EconomyFeb 26, 2021 02: 15PM ET
© Reuters. The facade of a bank is roofed with wood sheets, in the future forward of a national strike in Bogota
BOGOTA (Reuters) – Colombia banks are being requested to use shut to 68% of the earnings they made in 2020 to raise property in the face of an anticipated extra deterioration of their loan portfolios this year, the country’s banking regulator mentioned on Friday.
Monetary institution earnings plummeted 55.3% final year to 6.1 trillion pesos ($1.7 billion) thanks to adjustments made to administer debt that modified into as soon as previous due by extra than 30 days.
Previous due debt totaled 5.4% – such as about a 26.5 trillion pesos – of all debt on banks’ balance sheets in 2020, properly above the realistic for the final decade. The kind is anticipated to continue this year.
“This may per chance well perhaps no longer be a truly easy year through easing of risk, the portfolio will continue to deteriorate and it be pure that may per chance happen in share with a proceed between the behavior of the economy and the behavior of consideration to (debt) obligations,” mentioned Jorge Castano, the head of the Superintendency of Finance.
“While we’re unsure how it would alternate in the long bustle, it’s miles prudent at the present no longer to distribute these dividends, to leave that money within the entity so it’s going to toughen unexpected loss,” he added.

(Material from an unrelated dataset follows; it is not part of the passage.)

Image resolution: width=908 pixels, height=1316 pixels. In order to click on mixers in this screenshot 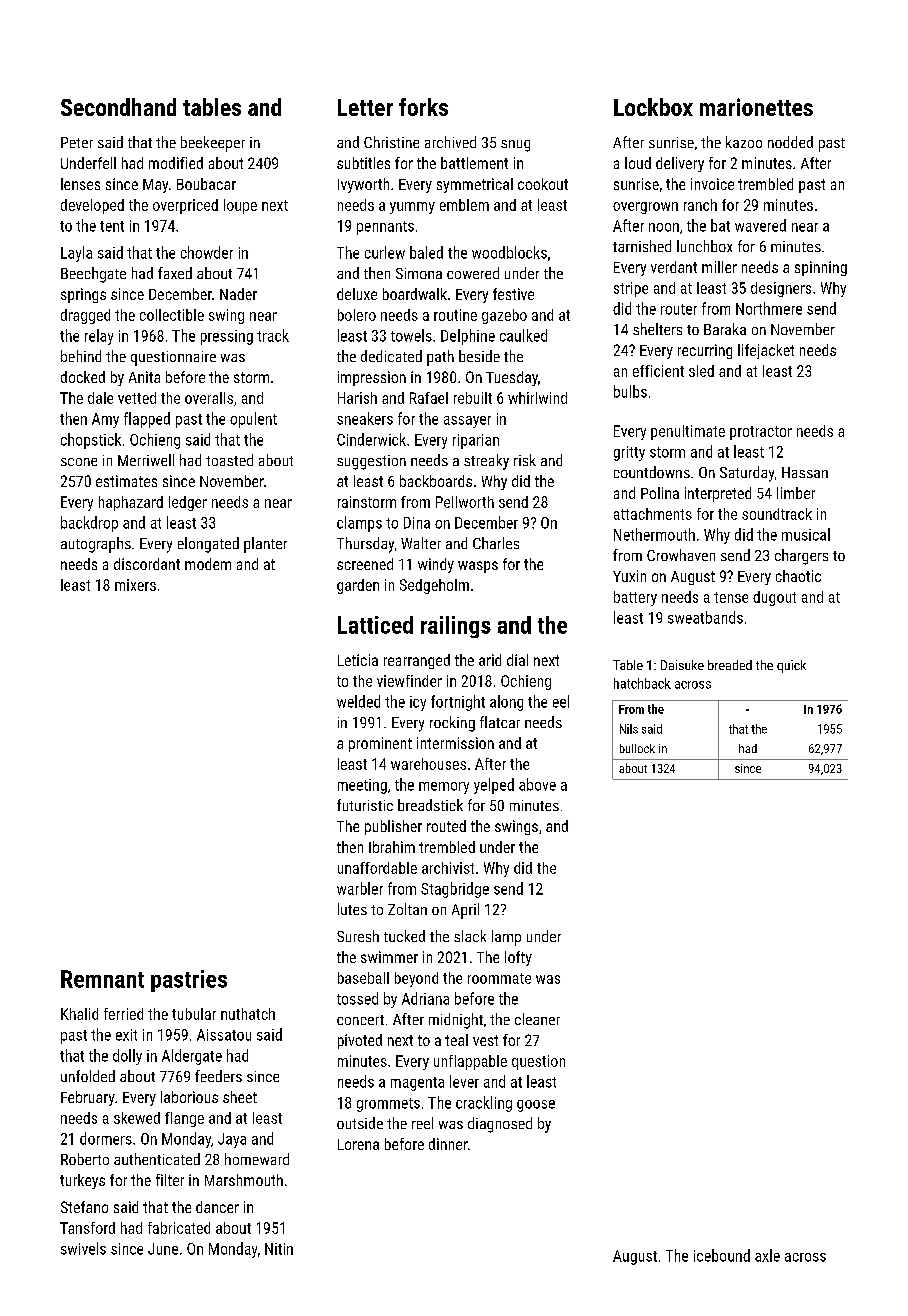, I will do `click(135, 585)`.
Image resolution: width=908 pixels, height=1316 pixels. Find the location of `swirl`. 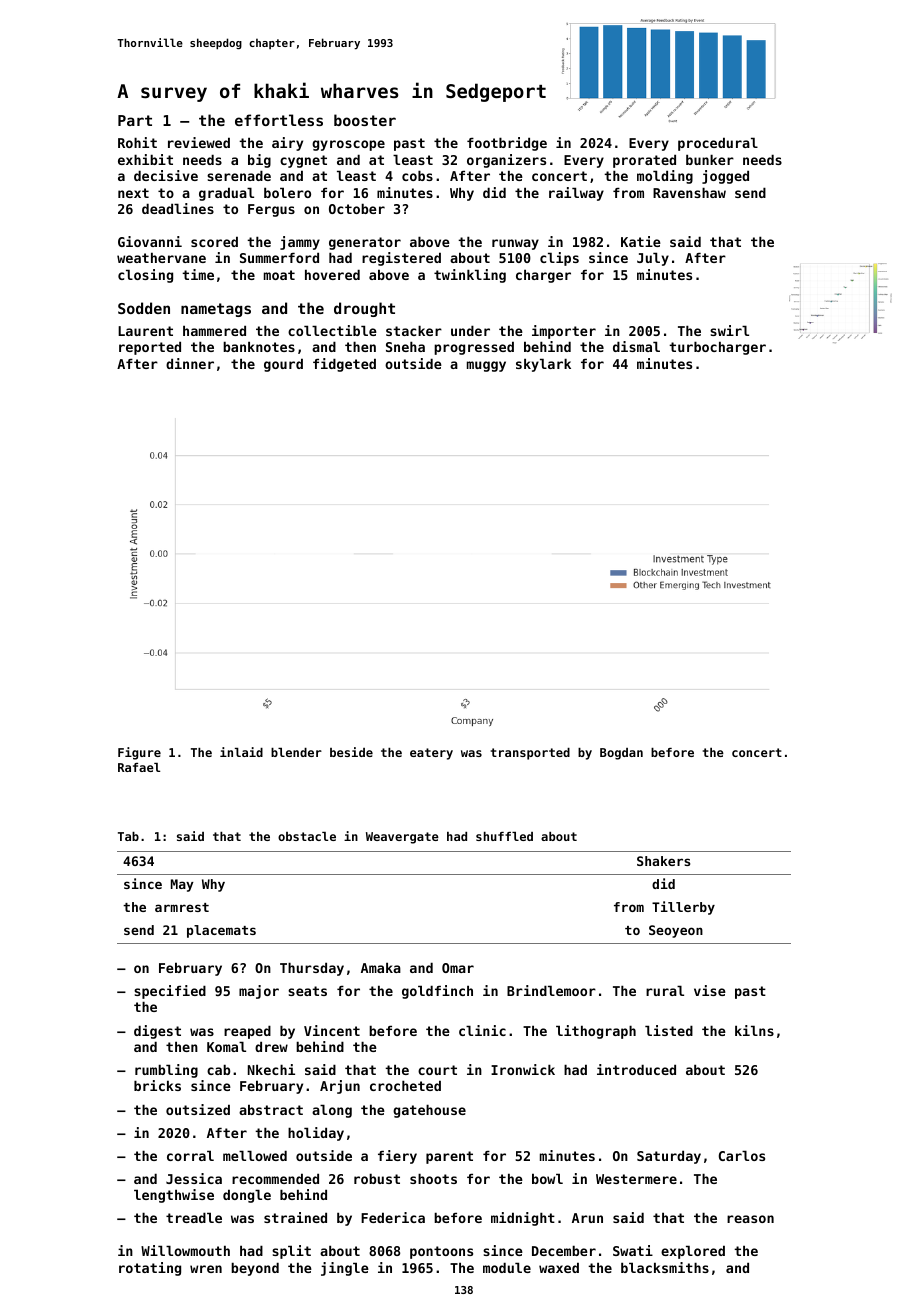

Banks, supported by the central bank and the authorities, believe opened credit opportunities for folk and corporations amid the coronavirus pandemic and connected shutdowns.
Banks had loan loss provisions of 39.7 trillion pesos at the shut of 2020, Castano mentioned, extra than the amount of unhurried debt, which suggests the sphere stays solvent and willing to make credit in a reactivating economy.